== Segment start ==

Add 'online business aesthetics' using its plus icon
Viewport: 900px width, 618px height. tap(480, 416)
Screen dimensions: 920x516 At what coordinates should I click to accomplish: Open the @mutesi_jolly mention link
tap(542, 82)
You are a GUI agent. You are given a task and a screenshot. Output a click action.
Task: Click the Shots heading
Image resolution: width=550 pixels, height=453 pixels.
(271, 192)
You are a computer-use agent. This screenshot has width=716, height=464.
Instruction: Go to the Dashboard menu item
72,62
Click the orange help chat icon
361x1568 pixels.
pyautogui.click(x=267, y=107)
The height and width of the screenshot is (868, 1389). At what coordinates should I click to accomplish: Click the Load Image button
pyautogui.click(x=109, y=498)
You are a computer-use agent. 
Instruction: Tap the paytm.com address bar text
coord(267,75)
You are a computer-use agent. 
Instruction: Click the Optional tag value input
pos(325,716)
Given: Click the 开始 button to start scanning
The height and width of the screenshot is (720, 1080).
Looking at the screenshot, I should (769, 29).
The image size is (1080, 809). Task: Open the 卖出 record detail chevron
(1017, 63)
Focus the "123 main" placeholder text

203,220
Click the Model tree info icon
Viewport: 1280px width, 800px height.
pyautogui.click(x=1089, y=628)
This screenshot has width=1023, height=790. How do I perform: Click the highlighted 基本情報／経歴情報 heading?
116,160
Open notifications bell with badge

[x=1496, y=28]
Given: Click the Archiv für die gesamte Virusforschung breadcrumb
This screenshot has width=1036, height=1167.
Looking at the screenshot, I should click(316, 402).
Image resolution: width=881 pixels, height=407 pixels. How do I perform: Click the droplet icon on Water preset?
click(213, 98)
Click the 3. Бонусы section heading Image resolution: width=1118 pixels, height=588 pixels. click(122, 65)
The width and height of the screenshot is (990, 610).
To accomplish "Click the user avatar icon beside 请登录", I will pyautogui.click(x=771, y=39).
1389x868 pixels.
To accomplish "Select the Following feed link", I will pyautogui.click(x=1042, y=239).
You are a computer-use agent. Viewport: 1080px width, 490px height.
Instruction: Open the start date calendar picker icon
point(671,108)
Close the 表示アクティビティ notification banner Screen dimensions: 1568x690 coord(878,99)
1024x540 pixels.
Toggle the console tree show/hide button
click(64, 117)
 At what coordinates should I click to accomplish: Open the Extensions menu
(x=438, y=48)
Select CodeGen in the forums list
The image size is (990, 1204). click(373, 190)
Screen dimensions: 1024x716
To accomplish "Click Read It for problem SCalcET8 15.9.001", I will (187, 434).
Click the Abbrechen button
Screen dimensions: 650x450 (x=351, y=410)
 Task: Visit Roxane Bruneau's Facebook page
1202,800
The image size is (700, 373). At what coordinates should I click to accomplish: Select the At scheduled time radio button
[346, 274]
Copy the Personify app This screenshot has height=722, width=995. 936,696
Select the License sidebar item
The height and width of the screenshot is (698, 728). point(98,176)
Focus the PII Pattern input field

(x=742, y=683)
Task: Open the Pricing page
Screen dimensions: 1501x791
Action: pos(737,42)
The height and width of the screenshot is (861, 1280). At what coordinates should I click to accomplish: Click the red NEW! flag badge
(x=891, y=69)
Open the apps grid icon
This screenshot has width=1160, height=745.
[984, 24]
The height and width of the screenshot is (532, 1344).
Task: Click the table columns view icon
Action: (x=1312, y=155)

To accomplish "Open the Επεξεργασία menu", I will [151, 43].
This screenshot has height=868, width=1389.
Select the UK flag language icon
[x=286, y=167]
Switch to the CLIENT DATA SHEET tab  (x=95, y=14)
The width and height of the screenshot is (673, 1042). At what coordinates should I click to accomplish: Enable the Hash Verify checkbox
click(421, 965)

== Segment end ==

- Instructions to follow -
Every line of the data must be written out again word for word.

- Task response -
Add 'online business aesthetics' using its plus icon
Viewport: 900px width, 618px height. tap(480, 416)
Screen dimensions: 920x516 At what coordinates should I click to accomplish: Open the @mutesi_jolly mention link
tap(542, 82)
You are a GUI agent. You are given a task and a screenshot. Output a click action.
Task: Click the Shots heading
Image resolution: width=550 pixels, height=453 pixels.
(271, 192)
You are a computer-use agent. This screenshot has width=716, height=464.
Instruction: Go to the Dashboard menu item
72,62
Click the orange help chat icon
361x1568 pixels.
pyautogui.click(x=267, y=107)
The height and width of the screenshot is (868, 1389). At what coordinates should I click to accomplish: Click the Load Image button
pyautogui.click(x=109, y=498)
You are a computer-use agent. 
Instruction: Tap the paytm.com address bar text
coord(267,75)
You are a computer-use agent. 
Instruction: Click the Optional tag value input
pos(325,716)
Given: Click the 开始 button to start scanning
The height and width of the screenshot is (720, 1080).
Looking at the screenshot, I should (769, 29).
The image size is (1080, 809). Task: Open the 卖出 record detail chevron
(1017, 63)
Focus the "123 main" placeholder text

203,220
Click the Model tree info icon
Viewport: 1280px width, 800px height.
pyautogui.click(x=1089, y=628)
This screenshot has width=1023, height=790. How do I perform: Click the highlighted 基本情報／経歴情報 heading?
116,160
Open notifications bell with badge

[x=1496, y=28]
Given: Click the Archiv für die gesamte Virusforschung breadcrumb
This screenshot has width=1036, height=1167.
Looking at the screenshot, I should click(316, 402).
Image resolution: width=881 pixels, height=407 pixels. How do I perform: Click the droplet icon on Water preset?
click(213, 98)
Click the 3. Бонусы section heading Image resolution: width=1118 pixels, height=588 pixels. click(122, 65)
The width and height of the screenshot is (990, 610).
To accomplish "Click the user avatar icon beside 请登录", I will pyautogui.click(x=771, y=39).
1389x868 pixels.
To accomplish "Select the Following feed link", I will pyautogui.click(x=1042, y=239).
You are a computer-use agent. Viewport: 1080px width, 490px height.
Instruction: Open the start date calendar picker icon
point(671,108)
Close the 表示アクティビティ notification banner Screen dimensions: 1568x690 coord(878,99)
1024x540 pixels.
Toggle the console tree show/hide button
click(64, 117)
 At what coordinates should I click to accomplish: Open the Extensions menu
(x=438, y=48)
Select CodeGen in the forums list
The image size is (990, 1204). click(373, 190)
Screen dimensions: 1024x716
To accomplish "Click Read It for problem SCalcET8 15.9.001", I will (187, 434).
Click the Abbrechen button
Screen dimensions: 650x450 (x=351, y=410)
 Task: Visit Roxane Bruneau's Facebook page
1202,800
The image size is (700, 373). At what coordinates should I click to accomplish: Select the At scheduled time radio button
[346, 274]
Copy the Personify app This screenshot has height=722, width=995. 936,696
Select the License sidebar item
The height and width of the screenshot is (698, 728). point(98,176)
Focus the PII Pattern input field

(x=742, y=683)
Task: Open the Pricing page
Screen dimensions: 1501x791
Action: pos(737,42)
The height and width of the screenshot is (861, 1280). At what coordinates should I click to accomplish: Click the red NEW! flag badge
(x=891, y=69)
Open the apps grid icon
This screenshot has width=1160, height=745.
[984, 24]
The height and width of the screenshot is (532, 1344).
Task: Click the table columns view icon
Action: (x=1312, y=155)

To accomplish "Open the Επεξεργασία menu", I will [151, 43].
This screenshot has height=868, width=1389.
Select the UK flag language icon
[x=286, y=167]
Switch to the CLIENT DATA SHEET tab  (x=95, y=14)
The width and height of the screenshot is (673, 1042). At what coordinates should I click to accomplish: Enable the Hash Verify checkbox
click(421, 965)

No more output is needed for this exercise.